Bruxelas impõe o negócio do século XXI

Vêm de há muito, desde que Portugal aderiu a CEE/UE, as directivas comunitárias sobre a privatização da saúde em Portugal, processo que logo começou no primeiro governo de maioria absoluta de Cavaco, como já foi apontado, e estendeu-se por todos os governos quer do PSD quer do PS, sem excepção, umas vezes de forma mais rápida e notória, outras em modo mais disfarçado e insidioso, como tem acontecido nos governos do PS em geral. O governo Guterres fica na história por ter dado início às parecerias público-privado na saúde, ideia genial do ex-ministro Correia Campos que vai passeando o resto da existência por tachos públicos e alvitres sobre a salvação (!?) do SNS, e o de Sócrates por ter sido de todos o que mais se excedeu no encerramento de serviços do SNS, maternidades, urgências dos serviços primários, de número de camas, ao mesmo tempo que os privados começaram a proliferar como cogumelos quase no mesmo sítio onde fechavam os serviços do estado.

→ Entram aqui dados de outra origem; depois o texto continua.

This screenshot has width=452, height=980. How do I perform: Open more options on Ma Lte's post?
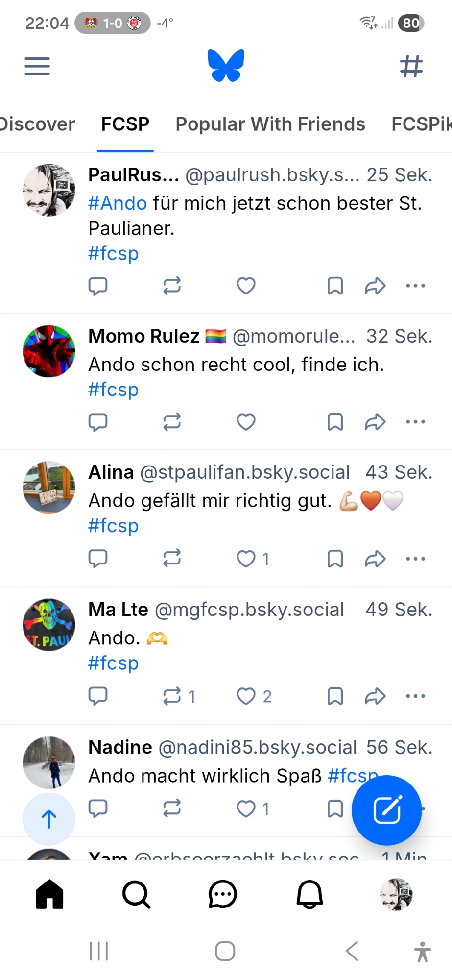click(x=415, y=696)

Com Costa é quando mais se contradiz o discurso com a realidade e a privatização tem seguido, essencialmente, com a compra de serviços ao privado, não se abrem os serviços (e as mais de 3000 camas) que foram encerrados, não se melhoram as carreiras e os salários dos trabalhadores da saúde, aliciando-os para o público, e continua-se com a descapitalização do SNS. A pandemia da covid-19 foi um excelente pretexto para a compra de máscaras, testes, equipamentos (os famigerados ventiladores que agora estão em armazém a ganhar pó e teias de aranha, como acontece nos CHUC), serviços, vacinas e o mais que estará para vir, aos privados e nomeadamente aos grupos farmacêuticos estrangeiros; com médicos dentro do SNS a funcionar como lobistas de toda a sorte de interesses privados, não só médicos como os próprios organismos do estado com a DGS à cabeça; com os diversos Organismos de médicos e farmacêuticos a colher os dividendos do grande negócio, com todos os privados e a igreja católica em bicos de pés e farmacêuticos a dar prova de existência como protagonistas indispensáveis ao SNS; ou melhor dito: mamar nas tetas do orçamento.

O OE-2022 contempla toda esta sorte de clientes – indisfarçavelmente a saúde é o negócio do século XXI. O povo no final é quem paga a factura e, no entanto, tem um SNS cada vez pior. Assim se percebe que se gaste mais dinheiro não com a saúde do povo português, mas para a engorda do negócio. Não é por acaso que foi arranjada para o cargo da tutela uma mulher que é simultaneamente relações públicas e comissária política, e que parece que veio para ficar. Porque sobre questões de saúde, manda Bruxelas. E sobre isto nenhum partido fala, seja de direita ou de esquerda. Em tempo de crise profunda da economia capitalista, esta tem, por força da sua natureza, de englobar todos os sectores da actividade humana; isto é, tudo é passível de se transformar em mercadoria. Se há mercado, tudo se comercializa, tudo tem um preço… até muitos políticos da nossa praça – será tudo uma questão de oferta.

Nota: sobre o outro assunto que é o cepo das marradas do “Público” - O estado da Administração Pública – falaremos detalhadamente em próximo artigo.